§ Consigne:
Recopiez à l'identique le passage de l'article sur l'Atelier des Cahiers qui va de « Vue générale du » à « Corée et d’urbanité. ».

Culture
Entretien

Editions : la Corée du Sud amusante, amusée et bigarrée de "l'Atelier des Cahiers"

Vue générale du nord de Séoul. 15. novembre 2016. (Crédits : AFP PHOTO / Ed JONES)
C’est l’un des coups de cœur d’Asialyst en cette rentrée littéraire. Un coup de cœur à la louche, puisque nous ne parlons pas ici d’un ouvrage, mais d’un travail au long cours entamé voici un peu plus de dix ans par une petite maison d’édition entièrement tournée vers la péninsule coréenne. « L’Atelier des Cahiers » s’est vu décerner au printemps dernier le Prix Littéraire de l’Asie 2017. La prestigieuse récompense de l’Association des Ecrivains de Langue Française était attribuée pour la première fois, non pas à un auteur, mais à un éditeur. Entretien avec Benjamin Joinau, éditeur passionné de Corée et d’urbanité.

Contexte

Les longs courriers et Internet ont beau rétrécir le monde, l’attrait de l’Occident pour les mégalopoles asiatiques n’est pas prêt de fléchir. En témoignent ces deux ouvrages publiés ces jours-ci par l’Atelier des Cahiers, consacrés à l’une des villes les plus vibrionnantes d’Asie : Séoul, visage d’une Ville de Gina Kim, et Urbanités Coréennes avec la géographe Valérie Gelézeau. Deux livres qui viennent compléter une série de publications autour des paysages urbains en Corée et un travail engagé par Benjamin Joinau depuis de longues années.

Notre première rencontre avec cet éditeur-anthropologue remonte à 1997. Il y a tout juste vingt ans à Séoul. Deux décennies, autant dire un siècle à l’heure asiatique pendant lequel la revue « Les Cahiers de Corée », devenue véritable maison d’édition par la suite avec « l’Atelier des Cahiers », n’a jamais cessé de s’intéresser à cette « modernité compressée » telle que définie par le sociologue Chang Kyung-sup.

Une société coréenne passée au travers de ces formidables incubateurs et accélérateurs de particules que sont les grandes villes du pays. Un peuple et une culture qui ont connu de profonds bouleversements en très peu de temps : « La culture coréenne est aujourd’hui beaucoup plus cosmopolite, beaucoup plus ouverte sur le monde, […] Les Coréens prennent beaucoup plus de plaisir, ou du moins, essayent de prendre plus de plaisir dans leur vie quotidienne », nous dit Benjamin Joinau dans l’entretien qui suit.

Au fil des années, les textes, les photos et les dessins publiés par « l’Atelier des Cahiers » ont fini par former une vaste boule à facettes nous renvoyant en miroir un portrait morcelé de la Corée d’aujourd’hui, loin des clichés. Allez faire un tour sur le catalogue, et vous verrez ! La littérature reste l’un des meilleurs moyens d’aborder le Pays du matin calme et ses soirées ô combien agitées.

(Relevés)
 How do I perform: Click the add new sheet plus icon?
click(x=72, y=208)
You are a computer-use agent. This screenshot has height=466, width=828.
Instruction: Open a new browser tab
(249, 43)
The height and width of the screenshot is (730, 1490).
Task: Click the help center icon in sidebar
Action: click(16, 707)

§ Réponse:
Vue générale du nord de Séoul. 15. novembre 2016. (Crédits : AFP PHOTO / Ed JONES)
C’est l’un des coups de cœur d’Asialyst en cette rentrée littéraire. Un coup de cœur à la louche, puisque nous ne parlons pas ici d’un ouvrage, mais d’un travail au long cours entamé voici un peu plus de dix ans par une petite maison d’édition entièrement tournée vers la péninsule coréenne. « L’Atelier des Cahiers » s’est vu décerner au printemps dernier le Prix Littéraire de l’Asie 2017. La prestigieuse récompense de l’Association des Ecrivains de Langue Française était attribuée pour la première fois, non pas à un auteur, mais à un éditeur. Entretien avec Benjamin Joinau, éditeur passionné de Corée et d’urbanité.